### EXERCISE DETAILS
Reproduce every item below verbatim, keeping each line as it appears.

### THE INPUT

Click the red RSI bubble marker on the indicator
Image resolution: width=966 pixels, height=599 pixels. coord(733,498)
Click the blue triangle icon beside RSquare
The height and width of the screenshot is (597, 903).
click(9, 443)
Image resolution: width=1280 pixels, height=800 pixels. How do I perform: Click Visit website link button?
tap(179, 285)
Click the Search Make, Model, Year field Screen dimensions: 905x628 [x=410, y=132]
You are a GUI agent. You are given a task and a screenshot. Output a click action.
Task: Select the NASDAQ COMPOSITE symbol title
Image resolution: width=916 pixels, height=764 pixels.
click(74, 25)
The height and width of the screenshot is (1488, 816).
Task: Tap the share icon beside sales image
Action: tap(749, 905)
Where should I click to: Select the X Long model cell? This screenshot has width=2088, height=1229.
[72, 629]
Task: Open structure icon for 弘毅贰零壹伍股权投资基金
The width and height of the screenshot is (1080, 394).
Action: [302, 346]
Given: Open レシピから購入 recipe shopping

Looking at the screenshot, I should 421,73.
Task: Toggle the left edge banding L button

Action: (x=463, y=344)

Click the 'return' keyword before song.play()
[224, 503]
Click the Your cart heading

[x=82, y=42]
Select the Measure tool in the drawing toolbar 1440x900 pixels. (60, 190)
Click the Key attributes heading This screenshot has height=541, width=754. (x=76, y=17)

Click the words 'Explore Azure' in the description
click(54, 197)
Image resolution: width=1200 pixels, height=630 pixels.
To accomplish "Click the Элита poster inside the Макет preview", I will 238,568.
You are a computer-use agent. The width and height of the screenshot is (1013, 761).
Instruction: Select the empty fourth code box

### EXPECTED ANSWER
Click the red RSI bubble marker on the indicator
Image resolution: width=966 pixels, height=599 pixels. coord(733,498)
Click the blue triangle icon beside RSquare
The height and width of the screenshot is (597, 903).
click(9, 443)
Image resolution: width=1280 pixels, height=800 pixels. How do I perform: Click Visit website link button?
tap(179, 285)
Click the Search Make, Model, Year field Screen dimensions: 905x628 [x=410, y=132]
You are a GUI agent. You are given a task and a screenshot. Output a click action.
Task: Select the NASDAQ COMPOSITE symbol title
Image resolution: width=916 pixels, height=764 pixels.
click(74, 25)
The height and width of the screenshot is (1488, 816).
Task: Tap the share icon beside sales image
Action: tap(749, 905)
Where should I click to: Select the X Long model cell? This screenshot has width=2088, height=1229.
[72, 629]
Task: Open structure icon for 弘毅贰零壹伍股权投资基金
The width and height of the screenshot is (1080, 394).
Action: [302, 346]
Given: Open レシピから購入 recipe shopping

Looking at the screenshot, I should 421,73.
Task: Toggle the left edge banding L button

Action: (x=463, y=344)

Click the 'return' keyword before song.play()
[224, 503]
Click the Your cart heading

[x=82, y=42]
Select the Measure tool in the drawing toolbar 1440x900 pixels. (60, 190)
Click the Key attributes heading This screenshot has height=541, width=754. (x=76, y=17)

Click the words 'Explore Azure' in the description
click(54, 197)
Image resolution: width=1200 pixels, height=630 pixels.
To accomplish "Click the Элита poster inside the Макет preview", I will 238,568.
You are a computer-use agent. The width and height of the screenshot is (1013, 761).
Instruction: Select the empty fourth code box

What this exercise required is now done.